## LISTED RECORDS
== Segment start ==
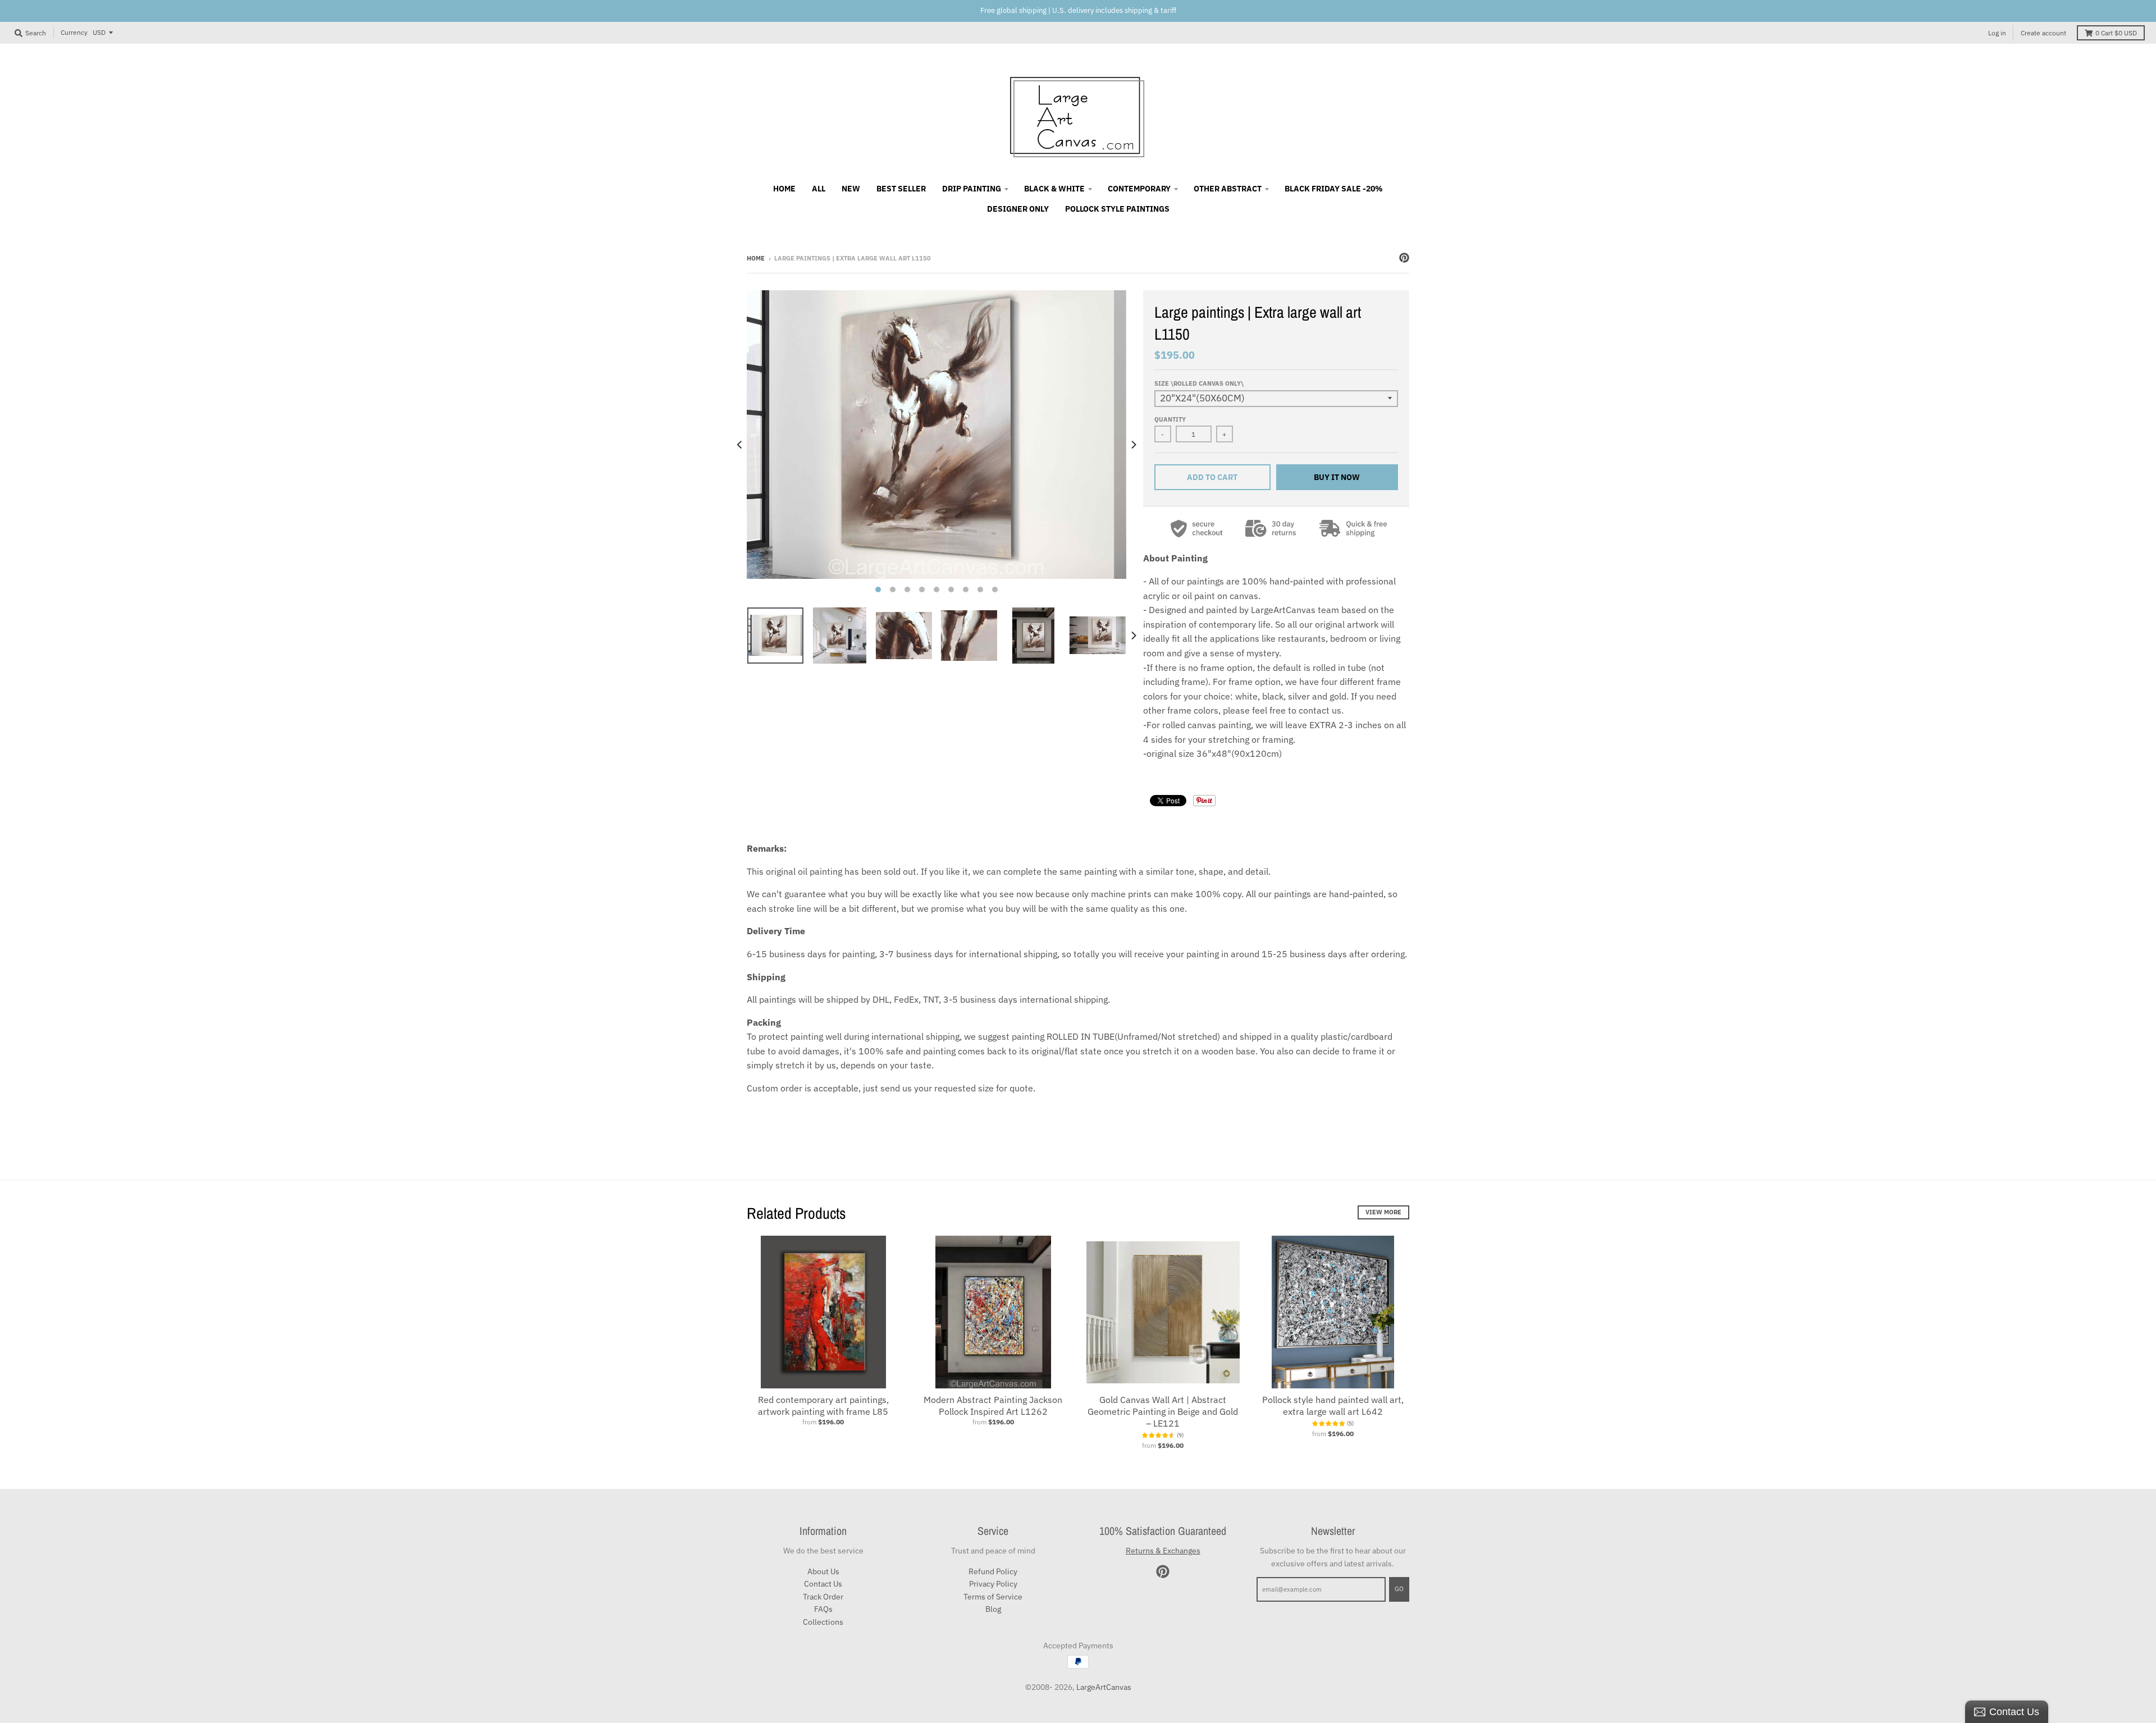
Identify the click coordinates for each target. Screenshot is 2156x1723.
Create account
== Segment end ==
== Segment start ==
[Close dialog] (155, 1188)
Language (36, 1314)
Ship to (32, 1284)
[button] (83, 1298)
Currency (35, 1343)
== Segment end ==
== Segment start ==
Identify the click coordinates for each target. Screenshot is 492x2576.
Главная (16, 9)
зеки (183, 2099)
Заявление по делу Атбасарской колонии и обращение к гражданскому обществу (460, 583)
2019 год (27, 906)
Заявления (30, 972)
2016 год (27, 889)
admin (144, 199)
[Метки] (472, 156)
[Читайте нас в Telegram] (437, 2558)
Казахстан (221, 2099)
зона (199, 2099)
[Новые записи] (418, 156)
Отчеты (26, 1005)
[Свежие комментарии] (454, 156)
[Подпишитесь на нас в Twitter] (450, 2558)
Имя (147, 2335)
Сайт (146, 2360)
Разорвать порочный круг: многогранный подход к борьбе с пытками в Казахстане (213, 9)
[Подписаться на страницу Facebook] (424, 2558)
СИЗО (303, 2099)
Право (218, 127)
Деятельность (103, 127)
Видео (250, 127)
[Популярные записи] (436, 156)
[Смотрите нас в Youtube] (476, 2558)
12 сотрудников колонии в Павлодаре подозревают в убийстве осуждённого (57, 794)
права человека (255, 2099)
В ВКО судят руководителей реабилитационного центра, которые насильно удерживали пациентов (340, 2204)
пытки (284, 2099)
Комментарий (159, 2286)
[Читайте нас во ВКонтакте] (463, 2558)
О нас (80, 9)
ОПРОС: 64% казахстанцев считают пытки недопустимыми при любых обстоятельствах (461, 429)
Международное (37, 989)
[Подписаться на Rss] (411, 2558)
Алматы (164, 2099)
== Segment end ==
## EXERCISE AIM
Please, from the entries above, set down exactly the lines from the one containing "Screenshot is 2156x1723." through the one containing "Create account", and only those.

## REPLY
Identify the click coordinates for each target. Screenshot is 2156x1723.
Create account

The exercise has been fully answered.